The holidays can be a stressful for time. The perfect gift takes time to find and money to buy. The holiday meal can takes days to prepare. The visits from friends and family send us hunting for the feather duster and mop. Holidays are fun but exhausting.
Now, add dementia to the typical stress of this time of year. The sights and sounds that used to be so endearing are more irritating that enjoyable. The little children running and screaming their excitement is nerve-wracking. The holiday cards that were once a welcomed review of the past year are now only confusing words from strangers. The holidays aren’t what they used to be.

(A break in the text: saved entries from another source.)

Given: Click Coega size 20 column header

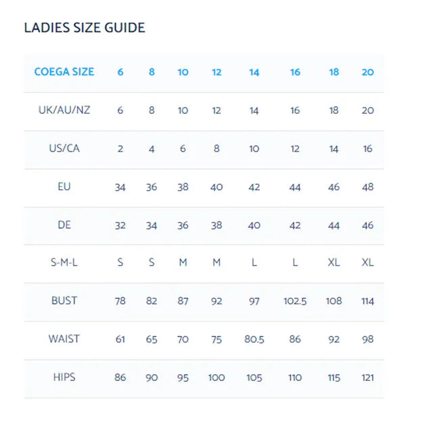Looking at the screenshot, I should coord(367,72).
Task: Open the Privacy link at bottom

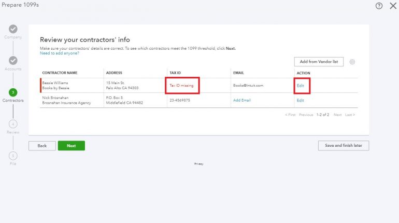Action: click(x=199, y=164)
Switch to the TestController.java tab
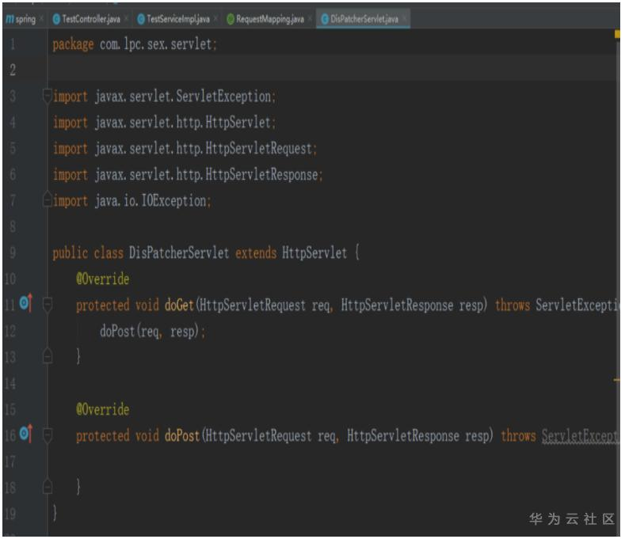 coord(91,19)
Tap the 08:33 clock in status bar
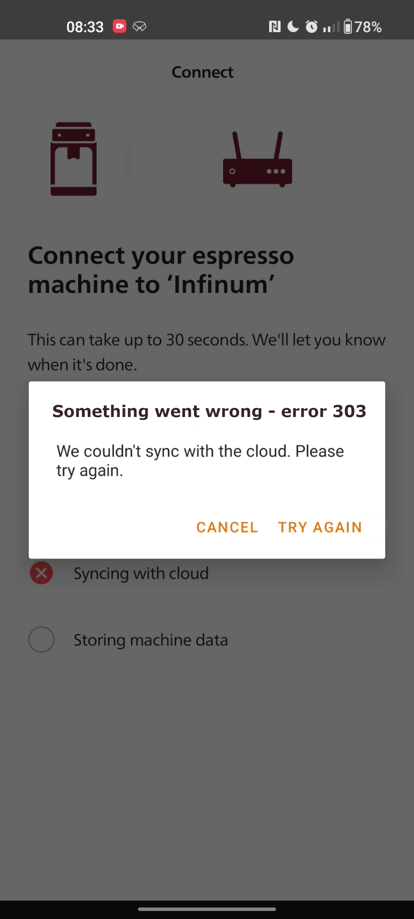Screen dimensions: 414x919 85,27
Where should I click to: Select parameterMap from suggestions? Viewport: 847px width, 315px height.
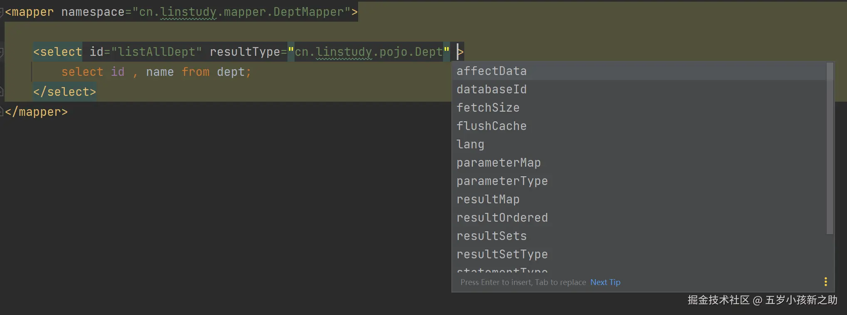click(x=498, y=163)
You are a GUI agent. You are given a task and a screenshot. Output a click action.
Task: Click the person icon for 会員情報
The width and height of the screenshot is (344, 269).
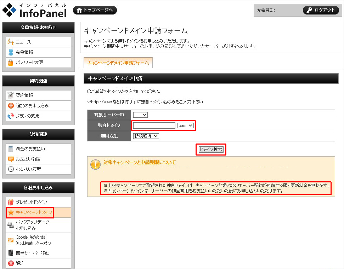[11, 52]
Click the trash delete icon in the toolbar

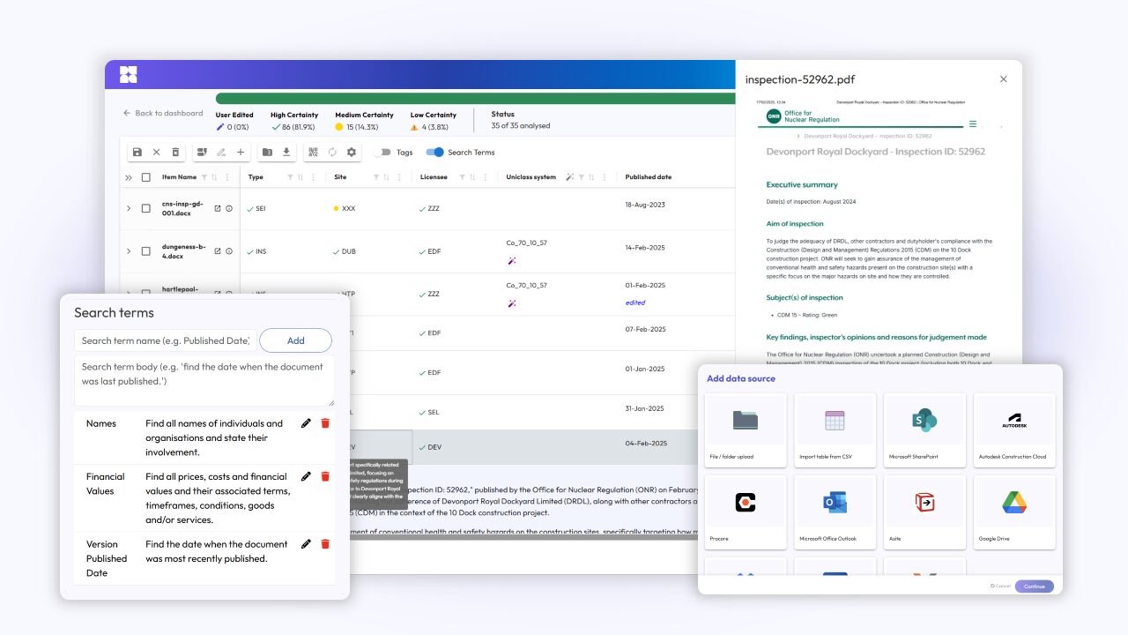(x=175, y=153)
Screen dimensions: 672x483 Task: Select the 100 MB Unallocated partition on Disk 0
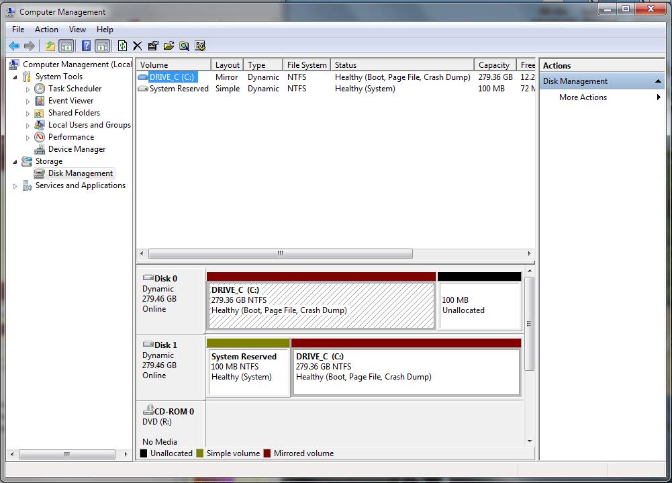point(479,306)
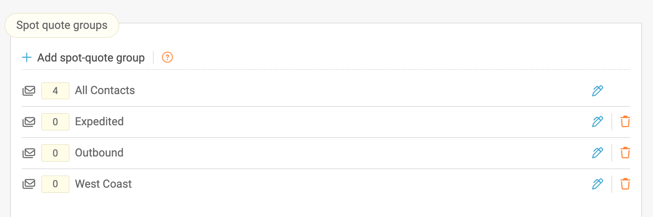
Task: Open the orange help question mark icon
Action: pos(167,58)
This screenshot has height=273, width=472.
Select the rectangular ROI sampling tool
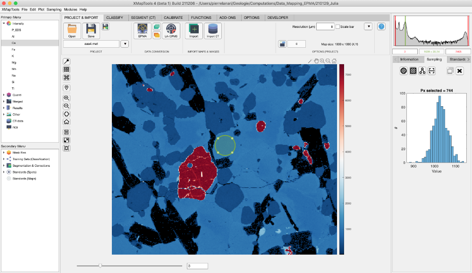pos(413,71)
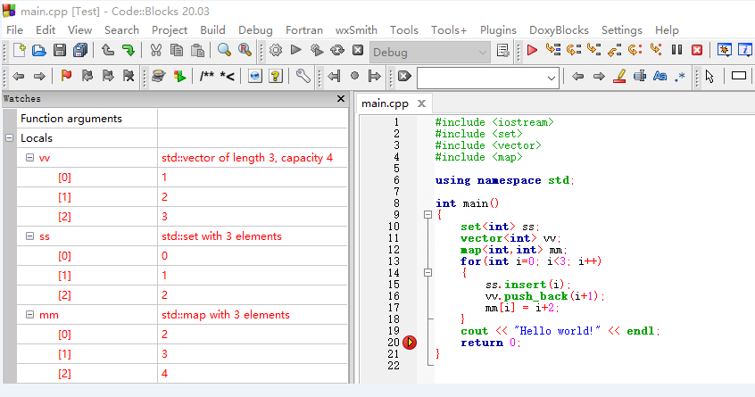The height and width of the screenshot is (397, 755).
Task: Fold the main function code block
Action: point(427,215)
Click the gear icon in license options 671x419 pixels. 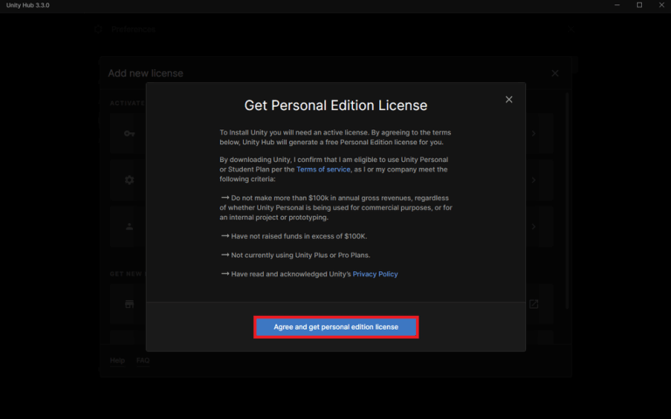point(129,179)
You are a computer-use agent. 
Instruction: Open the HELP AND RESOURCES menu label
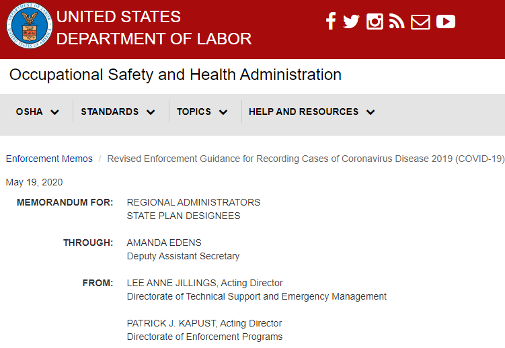click(303, 112)
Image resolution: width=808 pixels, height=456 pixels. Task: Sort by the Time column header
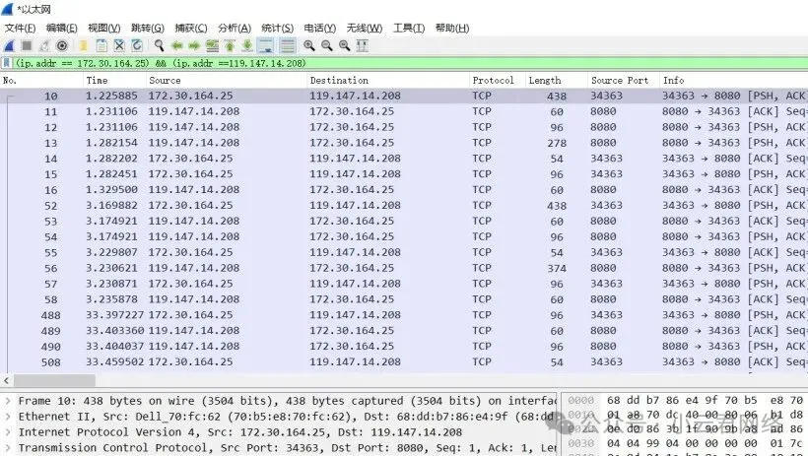click(x=97, y=80)
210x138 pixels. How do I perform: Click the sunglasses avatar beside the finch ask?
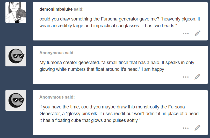16,56
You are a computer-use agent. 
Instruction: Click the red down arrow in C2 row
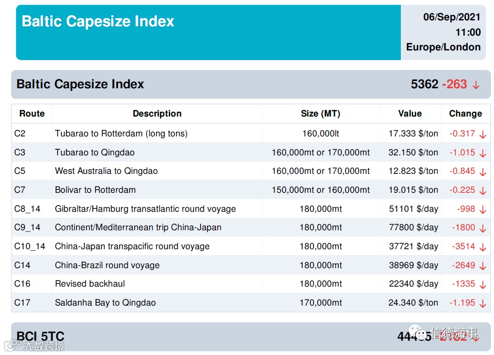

In order to not just survive but enjoy the holidays, here are some helpful hints when celebrating with a person with dementia:
· Be aware of the volume. If your loved one is becoming agitated, turn down the carols on the CD player or ask the kids to play in another room for a while.
· Introduce everyone. Your loved one may not be able to remember names. Rather than embarrass them, introduce everyone as a means of helping your loved one and easing the tension surrounding their forgetfulness.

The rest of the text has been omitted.